O Bab-el-Mandeb tem tanta importância estratégica quando o estreito de Ormuz, na entrada do golfo Pérsico, por onde escoa a produção de petróleo de países como Kuait, Iraque, Irã e Emirados Árabes Unidos.
PÓS-PRIMAVERA ÁRABE
Meros quatro anos se passaram da chamada Primavera Árabe, que poderia instaurar democracias na região. Só a Tunísia está perto disso; o Egito voltou a ter um governo militar autoritário, e a Líbia está dividida em dois, um oeste mais islamista e um leste mais moderado.
Qatar e Turquia apoiam a "Líbia do oeste"; Egito e Emirados Árabes Unidos apoiam a porção leste. Qatar e Emirados estão juntos, contudo, ao apoiar a intervenção saudita contra os rebeldes do Iêmen.
A intervenção ocidental na Líbia em 2011 foi quase toda via ataques aéreos. A experiência no Iraque e no Afeganistão fez Estados Unidos e europeus não cogitarem usar forças terrestres —colocar as chamadas "botas no chão" ("boots on the ground").
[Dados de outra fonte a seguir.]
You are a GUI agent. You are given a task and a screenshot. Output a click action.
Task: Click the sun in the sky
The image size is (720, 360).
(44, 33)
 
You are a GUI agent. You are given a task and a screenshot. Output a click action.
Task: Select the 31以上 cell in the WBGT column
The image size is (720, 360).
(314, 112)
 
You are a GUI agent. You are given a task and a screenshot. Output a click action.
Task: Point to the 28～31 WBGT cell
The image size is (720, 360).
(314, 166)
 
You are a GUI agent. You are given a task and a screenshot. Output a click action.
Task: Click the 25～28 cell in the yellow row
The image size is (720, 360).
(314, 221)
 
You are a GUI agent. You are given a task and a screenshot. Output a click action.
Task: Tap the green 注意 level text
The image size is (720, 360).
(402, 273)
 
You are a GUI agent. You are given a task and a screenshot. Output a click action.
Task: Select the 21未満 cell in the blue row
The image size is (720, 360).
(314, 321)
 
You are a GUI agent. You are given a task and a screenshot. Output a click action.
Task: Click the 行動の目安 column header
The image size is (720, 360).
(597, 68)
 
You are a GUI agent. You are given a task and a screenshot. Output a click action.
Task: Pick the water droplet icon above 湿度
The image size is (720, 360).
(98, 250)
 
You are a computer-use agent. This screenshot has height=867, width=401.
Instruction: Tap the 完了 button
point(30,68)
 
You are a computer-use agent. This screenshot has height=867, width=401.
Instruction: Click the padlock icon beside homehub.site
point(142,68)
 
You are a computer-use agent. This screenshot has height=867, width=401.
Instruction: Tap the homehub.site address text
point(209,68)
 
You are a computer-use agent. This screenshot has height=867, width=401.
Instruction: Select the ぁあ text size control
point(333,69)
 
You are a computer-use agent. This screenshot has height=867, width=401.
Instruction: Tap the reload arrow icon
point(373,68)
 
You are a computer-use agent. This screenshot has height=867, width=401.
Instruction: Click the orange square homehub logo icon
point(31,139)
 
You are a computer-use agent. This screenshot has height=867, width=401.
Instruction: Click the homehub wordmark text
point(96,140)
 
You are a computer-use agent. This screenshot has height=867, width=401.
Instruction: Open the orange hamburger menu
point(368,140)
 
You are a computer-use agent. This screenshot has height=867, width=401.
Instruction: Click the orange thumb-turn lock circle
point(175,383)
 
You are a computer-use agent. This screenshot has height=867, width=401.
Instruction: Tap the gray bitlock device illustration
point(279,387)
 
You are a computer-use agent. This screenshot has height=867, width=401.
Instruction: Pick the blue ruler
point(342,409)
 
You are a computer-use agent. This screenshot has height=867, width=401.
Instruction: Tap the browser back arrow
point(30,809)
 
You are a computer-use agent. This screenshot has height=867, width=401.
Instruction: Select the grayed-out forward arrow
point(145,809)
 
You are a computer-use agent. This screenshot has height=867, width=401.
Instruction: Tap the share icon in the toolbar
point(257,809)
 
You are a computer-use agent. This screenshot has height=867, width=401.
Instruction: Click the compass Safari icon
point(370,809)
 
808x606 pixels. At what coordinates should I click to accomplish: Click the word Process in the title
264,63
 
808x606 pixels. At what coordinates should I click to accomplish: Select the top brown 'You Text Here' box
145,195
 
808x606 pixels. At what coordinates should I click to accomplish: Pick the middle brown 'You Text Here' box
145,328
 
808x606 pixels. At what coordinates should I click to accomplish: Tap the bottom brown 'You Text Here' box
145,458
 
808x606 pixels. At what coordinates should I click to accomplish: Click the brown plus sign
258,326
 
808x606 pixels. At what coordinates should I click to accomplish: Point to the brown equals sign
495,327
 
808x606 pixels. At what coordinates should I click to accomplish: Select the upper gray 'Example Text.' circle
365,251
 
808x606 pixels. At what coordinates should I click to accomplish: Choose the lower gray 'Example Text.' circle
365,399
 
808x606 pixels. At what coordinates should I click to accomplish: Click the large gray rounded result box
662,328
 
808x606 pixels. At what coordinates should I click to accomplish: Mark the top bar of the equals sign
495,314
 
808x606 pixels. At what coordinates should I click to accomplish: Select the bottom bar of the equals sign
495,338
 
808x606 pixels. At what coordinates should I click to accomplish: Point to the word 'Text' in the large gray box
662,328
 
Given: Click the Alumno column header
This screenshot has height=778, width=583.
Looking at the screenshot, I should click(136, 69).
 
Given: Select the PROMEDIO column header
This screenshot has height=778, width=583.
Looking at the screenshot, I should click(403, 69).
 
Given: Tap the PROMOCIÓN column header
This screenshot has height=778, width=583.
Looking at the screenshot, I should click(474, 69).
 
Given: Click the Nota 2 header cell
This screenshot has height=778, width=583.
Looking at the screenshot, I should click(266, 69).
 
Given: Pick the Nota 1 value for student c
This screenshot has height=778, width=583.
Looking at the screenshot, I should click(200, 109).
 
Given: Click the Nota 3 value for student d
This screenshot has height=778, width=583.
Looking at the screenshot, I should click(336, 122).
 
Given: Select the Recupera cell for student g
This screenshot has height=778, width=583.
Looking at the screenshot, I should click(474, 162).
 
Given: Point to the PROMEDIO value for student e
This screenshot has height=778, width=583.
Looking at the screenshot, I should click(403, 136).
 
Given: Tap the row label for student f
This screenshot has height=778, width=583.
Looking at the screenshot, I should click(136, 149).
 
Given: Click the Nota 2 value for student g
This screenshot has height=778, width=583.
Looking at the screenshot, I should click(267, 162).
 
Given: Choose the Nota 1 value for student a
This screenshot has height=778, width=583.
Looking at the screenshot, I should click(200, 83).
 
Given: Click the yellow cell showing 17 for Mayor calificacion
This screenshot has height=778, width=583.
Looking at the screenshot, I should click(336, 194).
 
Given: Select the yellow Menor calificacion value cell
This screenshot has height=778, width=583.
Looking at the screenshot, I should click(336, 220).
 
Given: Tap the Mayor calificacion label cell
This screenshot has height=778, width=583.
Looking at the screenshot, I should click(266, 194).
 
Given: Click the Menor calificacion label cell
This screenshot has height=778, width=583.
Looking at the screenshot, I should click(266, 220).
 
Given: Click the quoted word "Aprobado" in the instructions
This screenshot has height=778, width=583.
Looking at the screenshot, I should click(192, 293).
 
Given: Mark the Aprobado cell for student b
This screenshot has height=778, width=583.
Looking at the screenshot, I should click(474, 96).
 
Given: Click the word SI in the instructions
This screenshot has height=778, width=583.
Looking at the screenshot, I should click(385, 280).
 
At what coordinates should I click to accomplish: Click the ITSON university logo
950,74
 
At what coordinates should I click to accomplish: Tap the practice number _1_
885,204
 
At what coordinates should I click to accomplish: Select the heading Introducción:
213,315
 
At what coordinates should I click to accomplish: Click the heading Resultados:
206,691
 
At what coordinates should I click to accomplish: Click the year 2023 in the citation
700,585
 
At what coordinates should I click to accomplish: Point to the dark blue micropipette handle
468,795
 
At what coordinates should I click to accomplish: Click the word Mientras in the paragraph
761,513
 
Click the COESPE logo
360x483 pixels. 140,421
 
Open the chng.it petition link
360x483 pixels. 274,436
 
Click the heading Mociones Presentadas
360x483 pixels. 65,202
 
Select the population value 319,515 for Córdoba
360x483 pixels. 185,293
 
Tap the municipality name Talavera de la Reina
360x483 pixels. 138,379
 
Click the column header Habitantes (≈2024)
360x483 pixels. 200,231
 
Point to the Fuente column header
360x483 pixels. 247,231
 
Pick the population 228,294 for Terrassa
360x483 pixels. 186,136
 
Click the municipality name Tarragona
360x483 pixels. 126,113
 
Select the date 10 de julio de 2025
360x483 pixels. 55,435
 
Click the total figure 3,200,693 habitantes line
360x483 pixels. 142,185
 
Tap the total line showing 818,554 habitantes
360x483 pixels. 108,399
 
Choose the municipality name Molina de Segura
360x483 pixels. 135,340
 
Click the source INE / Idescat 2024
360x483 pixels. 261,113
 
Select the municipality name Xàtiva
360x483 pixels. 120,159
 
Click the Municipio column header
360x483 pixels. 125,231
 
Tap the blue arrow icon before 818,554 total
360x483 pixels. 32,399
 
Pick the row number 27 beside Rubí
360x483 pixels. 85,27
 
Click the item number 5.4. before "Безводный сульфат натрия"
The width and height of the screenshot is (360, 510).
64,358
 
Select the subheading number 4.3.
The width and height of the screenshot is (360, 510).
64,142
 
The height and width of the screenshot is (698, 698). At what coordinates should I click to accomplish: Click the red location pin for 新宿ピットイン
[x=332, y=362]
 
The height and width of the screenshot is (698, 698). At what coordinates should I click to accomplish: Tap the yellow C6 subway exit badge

Os sauditas têm o mesmo receio hoje.
E foi para azar dos líbios, pois a chance de ter um governo estável no país era maior, já que a população é pequena (6 milhões de habitantes) e mais homogênea, sem o impacto da principal clivagem religiosa da região entre muçulmanos xiitas e sunitas.
O não árabe e majoritariamente xiita Irã é um grande complicador. Os iranianos apoiam os rebeldes xiitas do Iêmen, a milícia libanesa Hizbullah e grupos semelhantes na região. O Irã apoia o líder sírio Bashir Assad, assim como a Rússia; a Arábia Saudita e os EUA são contra.
Mas, ironicamente, tantos os americanos como os iranianos são contra a milícia hipermegafundamentalista Estado Islâmico na Síria e no Iraque (que tem um governo majoritariamente xiita).
As "parcerias" ficam ainda mais exóticas quando se pensa no grande bicho-papão do mundo islâmico, o pequeno Estado de Israel. Os sauditas têm diminuído as críticas ao "Estado judeu" e aumentado o tom em relação aos "persas", pois os iranianos não só fomentam rebeliões no "quintal" saudita como têm um polêmico programa nuclear.
As negociações americanas com os iranianos sobre esse tema tendem ironicamente a colocar no mesmo lado Israel e Arábia Saudita, indignados com as posições suaves do presidente Barack Obama. Os dois países, por sinal, estavam juntos entregando armas para a sua facção no Iêmen em 1962 em oposição ao lado apoiado pelo Egito.
CONSEQUÊNCIAS
Os conflitos têm óbvias consequências para o Ocidente. Líbios cruzam em massa o Mediterrâneo para buscar abrigo na Itália ou Espanha. A efervescência religiosa afeta a França —vide o atentando contra o "Charlie Hebdo" em janeiro—, o país europeu de maior população islâmica (quase a população da Líbia, mais de 5 milhões). Jihadistas recrutam terroristas nas principais capitais europeias.
Os americanos chegaram a ter 220 mil soldados no Oriente Médio em 2007, no auge das intervenções no Iraque e Afeganistão; hoje existem meros 20,5 mil soldados americanos na região, a maioria em países aliados e livres de conflitos (11,3 mil no Kuait, 3.300 em Bahrein).
O Iraque, que já chegou a ter mais de 100 mil soldados nas tropas de ocupação, hoje tem cerca de 2.500 militares americanos, todos instrutores, sem missões diretas de combate.
Ou seja, a falta de apetite ocidental para tentar resolver essa miríade de crises, por meios militares ou mesmo diplomáticos, tende a fazer as feridas gangrenarem.